Y a pesar de que la excusa es el trillado argumento sobre Derechos Fundamentales lo cierto es que la sentencia 168-13 no despoja de nacionalidad ni convierte en apátrida a ser humano alguno, primero porque a nadie se le puede quitar lo que legalmente nunca tuvo, y segundo porque en el caso de interés que es la migración haitiana hay que destacar que la Constitución de Haití es clara en señalar el jus sanguinis como forma de adquisición de la misma, es decir que todo el hijo de haitiano lo es en cualquier lugar del mundo porque la nacionalidad lo acompaña por su sangre.

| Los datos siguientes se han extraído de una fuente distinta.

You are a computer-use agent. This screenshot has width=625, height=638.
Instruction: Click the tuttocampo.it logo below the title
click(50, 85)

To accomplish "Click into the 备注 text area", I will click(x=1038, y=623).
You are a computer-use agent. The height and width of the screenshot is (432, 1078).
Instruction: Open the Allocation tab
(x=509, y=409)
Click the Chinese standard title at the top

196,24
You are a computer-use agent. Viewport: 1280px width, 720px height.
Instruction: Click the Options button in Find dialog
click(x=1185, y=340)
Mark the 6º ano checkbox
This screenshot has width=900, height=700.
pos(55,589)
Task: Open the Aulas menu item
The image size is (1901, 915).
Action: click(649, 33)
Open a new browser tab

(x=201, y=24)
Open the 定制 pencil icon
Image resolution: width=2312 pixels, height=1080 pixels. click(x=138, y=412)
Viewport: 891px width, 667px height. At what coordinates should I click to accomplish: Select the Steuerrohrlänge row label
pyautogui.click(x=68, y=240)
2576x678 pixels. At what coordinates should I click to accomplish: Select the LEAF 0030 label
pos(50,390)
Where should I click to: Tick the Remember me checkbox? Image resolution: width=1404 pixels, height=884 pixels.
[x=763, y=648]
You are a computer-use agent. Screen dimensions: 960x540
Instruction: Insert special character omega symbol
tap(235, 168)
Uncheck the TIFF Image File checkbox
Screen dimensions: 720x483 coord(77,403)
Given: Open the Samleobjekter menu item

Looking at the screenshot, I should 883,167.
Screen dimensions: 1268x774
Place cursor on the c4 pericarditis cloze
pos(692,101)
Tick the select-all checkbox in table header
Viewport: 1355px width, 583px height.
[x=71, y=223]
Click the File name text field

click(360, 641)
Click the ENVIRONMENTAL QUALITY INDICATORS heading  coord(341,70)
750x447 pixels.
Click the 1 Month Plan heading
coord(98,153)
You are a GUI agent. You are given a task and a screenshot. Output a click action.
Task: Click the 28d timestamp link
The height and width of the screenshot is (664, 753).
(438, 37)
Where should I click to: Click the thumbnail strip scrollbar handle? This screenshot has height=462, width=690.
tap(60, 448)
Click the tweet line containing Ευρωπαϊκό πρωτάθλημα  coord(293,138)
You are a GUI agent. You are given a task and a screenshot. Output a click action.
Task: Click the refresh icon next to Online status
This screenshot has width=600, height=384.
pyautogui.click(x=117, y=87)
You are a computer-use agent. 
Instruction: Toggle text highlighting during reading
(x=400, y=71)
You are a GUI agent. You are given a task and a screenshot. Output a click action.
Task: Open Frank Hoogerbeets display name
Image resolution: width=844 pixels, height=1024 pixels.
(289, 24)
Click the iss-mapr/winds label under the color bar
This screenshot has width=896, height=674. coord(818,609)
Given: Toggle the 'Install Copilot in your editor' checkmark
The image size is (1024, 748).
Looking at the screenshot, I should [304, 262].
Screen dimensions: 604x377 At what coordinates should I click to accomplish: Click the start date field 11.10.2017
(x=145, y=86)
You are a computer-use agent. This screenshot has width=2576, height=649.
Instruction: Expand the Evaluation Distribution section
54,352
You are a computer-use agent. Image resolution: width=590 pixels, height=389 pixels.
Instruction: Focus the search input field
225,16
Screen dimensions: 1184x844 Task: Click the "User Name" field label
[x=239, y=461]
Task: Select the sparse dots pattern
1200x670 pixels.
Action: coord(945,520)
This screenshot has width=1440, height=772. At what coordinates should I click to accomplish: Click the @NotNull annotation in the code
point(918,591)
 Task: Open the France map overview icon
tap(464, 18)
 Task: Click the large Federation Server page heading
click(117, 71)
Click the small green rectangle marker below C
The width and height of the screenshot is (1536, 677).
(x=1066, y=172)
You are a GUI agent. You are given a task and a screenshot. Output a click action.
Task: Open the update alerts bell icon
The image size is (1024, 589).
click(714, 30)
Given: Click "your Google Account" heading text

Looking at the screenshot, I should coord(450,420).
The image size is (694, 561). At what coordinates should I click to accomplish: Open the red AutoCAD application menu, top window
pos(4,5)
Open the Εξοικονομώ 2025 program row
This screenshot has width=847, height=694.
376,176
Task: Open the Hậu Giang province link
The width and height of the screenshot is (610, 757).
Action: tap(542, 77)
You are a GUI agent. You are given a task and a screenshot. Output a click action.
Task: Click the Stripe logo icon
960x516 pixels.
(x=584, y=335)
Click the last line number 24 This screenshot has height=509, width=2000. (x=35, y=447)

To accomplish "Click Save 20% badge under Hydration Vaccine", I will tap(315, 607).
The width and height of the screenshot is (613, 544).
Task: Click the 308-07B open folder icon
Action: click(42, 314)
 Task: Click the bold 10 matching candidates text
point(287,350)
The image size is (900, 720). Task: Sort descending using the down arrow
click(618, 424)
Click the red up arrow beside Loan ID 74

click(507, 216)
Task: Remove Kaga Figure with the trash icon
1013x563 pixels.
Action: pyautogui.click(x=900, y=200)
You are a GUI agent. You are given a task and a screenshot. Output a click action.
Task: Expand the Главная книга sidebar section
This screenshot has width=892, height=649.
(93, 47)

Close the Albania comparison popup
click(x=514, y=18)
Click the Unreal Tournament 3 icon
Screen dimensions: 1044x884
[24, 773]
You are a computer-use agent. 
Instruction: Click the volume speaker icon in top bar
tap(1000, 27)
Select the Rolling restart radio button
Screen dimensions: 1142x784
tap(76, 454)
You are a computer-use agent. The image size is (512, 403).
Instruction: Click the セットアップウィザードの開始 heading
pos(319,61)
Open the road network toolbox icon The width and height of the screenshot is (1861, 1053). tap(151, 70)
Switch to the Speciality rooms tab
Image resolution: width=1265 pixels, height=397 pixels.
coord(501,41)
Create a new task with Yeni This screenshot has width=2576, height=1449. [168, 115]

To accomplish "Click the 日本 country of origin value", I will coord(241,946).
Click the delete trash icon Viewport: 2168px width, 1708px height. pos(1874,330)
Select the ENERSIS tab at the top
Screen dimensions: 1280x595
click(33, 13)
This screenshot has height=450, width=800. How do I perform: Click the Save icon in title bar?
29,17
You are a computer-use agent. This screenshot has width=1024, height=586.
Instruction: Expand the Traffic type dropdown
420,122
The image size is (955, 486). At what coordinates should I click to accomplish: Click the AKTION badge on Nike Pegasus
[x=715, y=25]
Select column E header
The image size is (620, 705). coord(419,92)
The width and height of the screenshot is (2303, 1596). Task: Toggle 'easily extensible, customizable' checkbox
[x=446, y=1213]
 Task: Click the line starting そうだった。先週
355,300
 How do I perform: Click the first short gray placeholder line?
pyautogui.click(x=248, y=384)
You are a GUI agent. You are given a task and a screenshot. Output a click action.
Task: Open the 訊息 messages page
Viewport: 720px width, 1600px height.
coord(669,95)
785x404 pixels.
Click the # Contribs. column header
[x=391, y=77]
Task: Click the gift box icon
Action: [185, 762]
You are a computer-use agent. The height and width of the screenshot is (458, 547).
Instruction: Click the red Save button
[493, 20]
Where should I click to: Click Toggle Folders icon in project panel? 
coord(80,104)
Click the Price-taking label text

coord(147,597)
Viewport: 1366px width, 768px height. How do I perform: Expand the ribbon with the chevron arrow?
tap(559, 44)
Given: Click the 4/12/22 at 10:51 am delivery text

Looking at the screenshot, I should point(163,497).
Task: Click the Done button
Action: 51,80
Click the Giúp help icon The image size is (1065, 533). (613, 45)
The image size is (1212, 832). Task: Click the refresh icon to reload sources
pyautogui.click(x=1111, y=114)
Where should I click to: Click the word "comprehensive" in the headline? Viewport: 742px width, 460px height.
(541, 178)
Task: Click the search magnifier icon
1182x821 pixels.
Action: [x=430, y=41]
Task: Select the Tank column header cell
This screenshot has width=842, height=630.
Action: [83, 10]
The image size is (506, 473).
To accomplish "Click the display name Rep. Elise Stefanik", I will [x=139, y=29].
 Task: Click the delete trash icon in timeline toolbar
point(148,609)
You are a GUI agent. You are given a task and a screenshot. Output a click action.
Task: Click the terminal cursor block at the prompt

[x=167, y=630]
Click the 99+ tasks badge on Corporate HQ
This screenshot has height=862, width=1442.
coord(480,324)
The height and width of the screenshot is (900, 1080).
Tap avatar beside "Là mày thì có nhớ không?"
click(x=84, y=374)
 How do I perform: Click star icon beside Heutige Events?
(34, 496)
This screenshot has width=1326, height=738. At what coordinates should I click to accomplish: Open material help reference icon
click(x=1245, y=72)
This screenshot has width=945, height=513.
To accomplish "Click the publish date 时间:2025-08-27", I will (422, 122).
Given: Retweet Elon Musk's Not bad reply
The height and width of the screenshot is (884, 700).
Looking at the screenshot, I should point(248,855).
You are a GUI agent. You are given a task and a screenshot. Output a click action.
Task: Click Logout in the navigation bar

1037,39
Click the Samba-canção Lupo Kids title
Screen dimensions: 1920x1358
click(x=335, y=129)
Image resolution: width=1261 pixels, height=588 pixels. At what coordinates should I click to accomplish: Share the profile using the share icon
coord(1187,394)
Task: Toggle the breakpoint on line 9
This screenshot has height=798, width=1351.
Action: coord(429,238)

Ni siquiera la ley de naturalización era realmente necesaria, toda vez que la propia sentencia ofrece herramientas para que las personas que han residido mucho tiempo en el país, pero que se encuentran irregulares, arreglen su situación y vivan en la legalidad, sin embargo es entendible que ante tantas presiones el Gobierno haya optado por un “bajadero” para calmar algunas pasiones y bajar los ánimos de muchas ONG’s que necesitan justificar sus financiamientos. Ahora bien, de modo alguno se puede pretender que se dispongan cosas que sean contrarias a la establecido mediante una sentencia irrevocable emanada por el más alto tribunal del país, porque aunque la decisión sea buena o mala hay que cumplirla si no queremos vivir en el caos y la anarquía.

La intención con este discurso que parece emocional en verdad es muy pensada, puesto que es parte de una estrategia de algunos grupos que tienen un viejo deseo: Acorralarnos hasta que aceptemos ocuparnos de un problema que la comunidad internacional no quiere asumir, pero ya está bueno de chantajes.